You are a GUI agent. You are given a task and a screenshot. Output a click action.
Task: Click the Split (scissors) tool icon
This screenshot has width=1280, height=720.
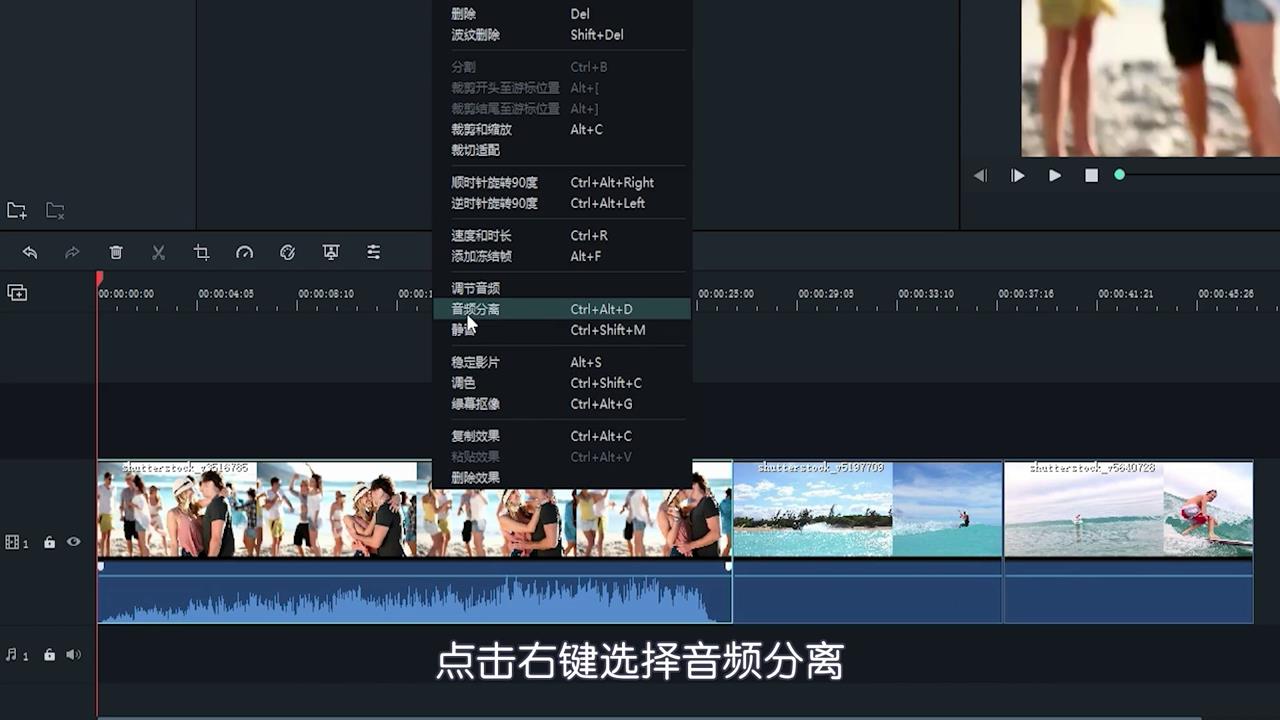158,252
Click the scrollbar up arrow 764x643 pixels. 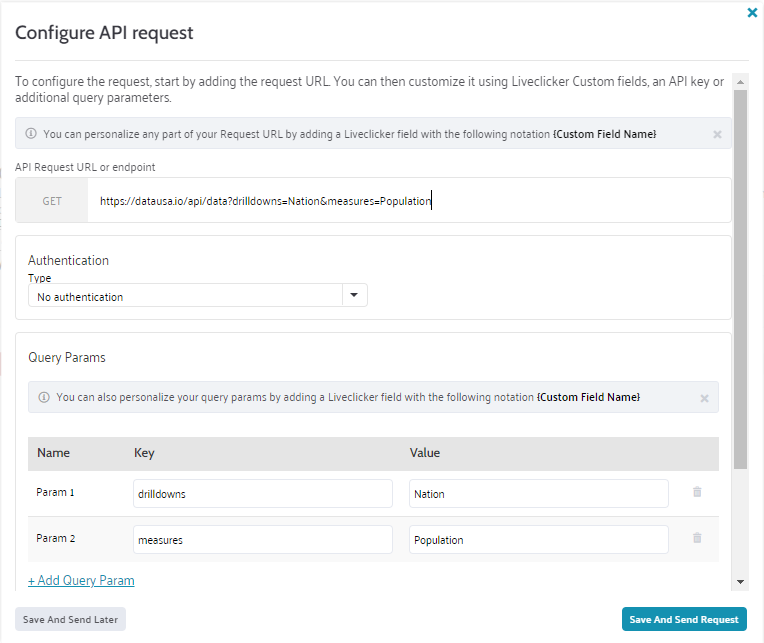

_About this exercise_
Starting at the line with "Task: Click the Split (scissors) tool icon" and stopping at the final line of the material, reproduce each line exactly, both ends included. Leave the pictures out.

_Output for this exercise_
Task: Click the Split (scissors) tool icon
This screenshot has width=1280, height=720.
158,252
Click the scrollbar up arrow 764x643 pixels. 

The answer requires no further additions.